Dr. Boyer notes that a number of studies are investigating the role the complement factor pathway in progress of AMD. “All point to the inflammatory mechanism or cascade as eventually causing activation and cell apoptosis, and continuing to progress the size of geographic atrophy lesions,” Dr. Boyer says.

Adverse events in the FILLY trial were similar to those reported with other intravitreal therapies, Dr. Boyer notes.

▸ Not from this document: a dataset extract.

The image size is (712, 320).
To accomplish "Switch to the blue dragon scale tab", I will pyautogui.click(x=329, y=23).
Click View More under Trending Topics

The Phase II FILLY data is still fresh. “Hopefully in the next several months we can obtain more information and get a more complete idea if there’s a certain genetic subtype that does better with this therapy,” he says. The lampalizumab phase 2 Mahalo trial had a subgroup that responded better to therapy than the overall trial cohort. “Right at the moment the genetics are being evaluated to see if there’s a genetic predisposition for a certain group of patients to do better,” he says.

One of the more intriguing findings of the FILLY trial, Dr. Boyer explains, involved patients who received ALP-2 either monthly or bimonthly and had wet AMD in one eye and dry AMD in the fellow eye. Many of those patients eventually developed choroidal neovascularization. “They had a higher rate than the sham group,” says Dr. Boyer, “and it was higher in the monthly than in the every-other-month treatment group, indicating that perhaps some degree of the transition from dry to wet is controlled by the complement pathway and blocking the complement pathway allows the patients to go on to develop wet AMD.”

However, this was not so much the  case in patients who had dry AMD with no wet AMD in the other eye. That will be further investigated in the forthcoming subanalysis of the FILLY data.

The FILLY trial involves 246 patients at 40 clinical sites, in the United States, Australia and New Zealand.

Investigational OCT Platform Eliminates Adaptive Optics

Researchers at MedUni Vienna have developed a new optical coherence tomography technique called Line Field-OCT that eliminates the use of adaptive optics to correct the occurring image defects in obtaining cellular resolution of the retina.

PhD student Laurin Ginner and Rainer Leitgeb of MedUni Vienna reported on the new LF-OCT technology in a study published last month in the journal Optica.1

"With our new method, we can make the corrections digitally without the need for expensive, hardware-based adaptive optics,” Mr. Ginner says. “Due to the line illumination used, very fast image rates are possible which are extremely important for these corrections. This allows us to correct image defects over the entire three-dimensional volume of the retina."

The line lighting works similar to a scanner  in that a light strip “scans” the eye. Individual photoreceptors, capillary blood vessels and individual nerve fibers can be resolved in the same receptacle. Furthermore, refocusing is possible, as are reorientation and digital post-processing of the obtained image data in order to provide highest resolution results for the diagnostics.  RS

REFERENCE
1. Ginner L, Kumar A, Fechtig D, et al. Noniterative digital aberration correction for cellular resolution retinal optical coherence tomography in vivo. Optica. 2017;4:924-931.